植物の細胞内で光合成を担う葉緑体は、細胞核とは異なる独立したゲノムを持っており、そこには光合成に重要な遺伝子がコードされています。これらの遺伝子を改変し植物の光合成能力を高めることができれば、作物の収量やバイオマスの向上が期待されるため、最終的には人口増加に伴う食糧供給問題の解決や地球環境に優しいバイオ燃料の増産に貢献できる可能性があります。しかし、外来遺伝子を葉緑体ゲノムに挿入する従来の葉緑体ゲノム改変技術は適用できる植物種が限られる上に、作られた植物体が遺伝子組換え生物に該当するため、作物の品種改良に応用するにあたり問題があります。また、ゲノム編集を行なっても、細胞内に1,000コピー以上も存在するとされる葉緑体ゲノムにおいて、きちんと全ての遺伝子コピーを改変することができるのか(homoplasmyと呼びます)は疑問視されていました。本研究ではこれらの問題点を乗り越え、また、これまで適用が難しかったモデル植物シロイヌナズナを用いて葉緑体ゲノムを改変することに成功しました。
本研究ではまず、人工制限酵素platinum TALENのDNA結合ドメイン(注4)に葉緑体移行シグナル配列と、DNA塩基のシトシン(C)をチミン(T)という別の塩基に変換する酵素とを融合させたゲノム編集タンパク質plastid-targeted platinum TALE cytidine deaminase(ptpTALECD)の設計図となるDNAを、モデル植物シロイヌナズナの核ゲノムに導入しました。植物の細胞内で作られたptpTALECDタンパク質は、これに付加した葉緑体移行シグナルにしたがって葉緑体の中へ運ばれ、二つのTALEドメインが葉緑体ゲノム上の標的DNA配列に結合します。すると、二つのTALEドメイン結合配列の間の14~16 bpの部分(target window)にある特定のCがTに変換され、最終的に一細胞あたり1,000コピー以上あると言われる葉緑体ゲノムの特定のCが全てTに変換された植物体を得ることに成功しました(図2・3)。

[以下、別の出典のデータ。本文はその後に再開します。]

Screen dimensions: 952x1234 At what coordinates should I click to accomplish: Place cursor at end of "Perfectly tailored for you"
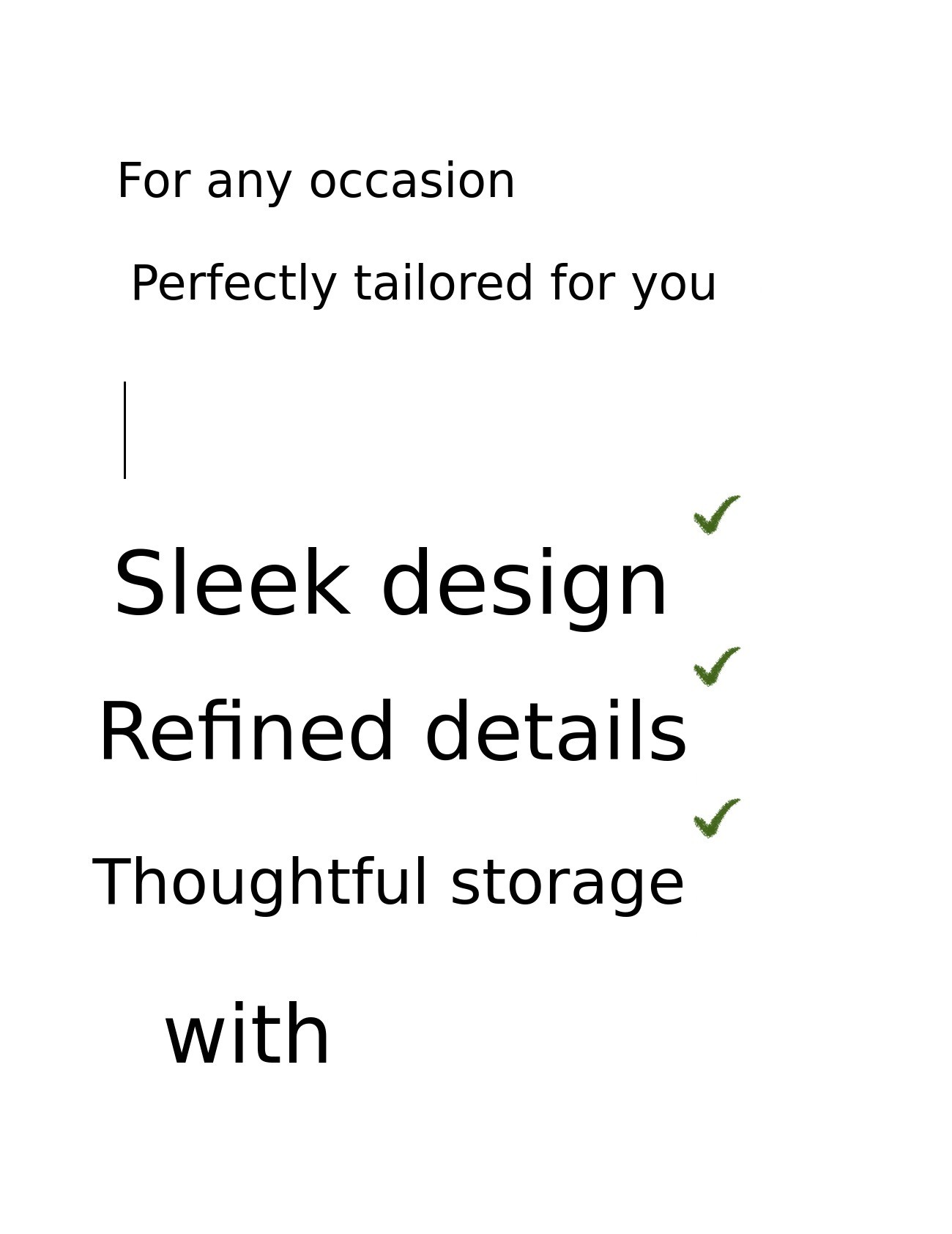(x=718, y=284)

一般にゲノム編集技術を用いる際には、標的部位以外にも変異が入るオフターゲット効果が問題になることがあります。そこで、本技術においてもこれが大きな問題になるかを検証するため、今回の実験で得られた植物体の葉緑体ゲノム全体を次世代シークエンサー(注5)によって解読しました。その結果、オフターゲット効果は総じて少なく、変異の程度も低かったことから、本技術を用いることで標的塩基のみを高精度に置換できることが明らかになりました。
次に、導入した変異が後代に遺伝しているかどうかを調べるために、target window内の特定の塩基が完全に置換された7系統の自殖後代(注6)のDNA配列を解読したところ、7系統全てで親が持つ変異が後代に安定して遺伝していたことが分かりました。この中には、親の核ゲノムに導入したptpTALECDの設計図となるDNAが分離・消失し、核ゲノム中に外来DNAを持たない個体も存在しました。このような個体は日本を含むいくつかの国では遺伝子組換え生物としての取り扱いの適用外であり、作物の品種改良へ応用するにあたり大きな利点があります。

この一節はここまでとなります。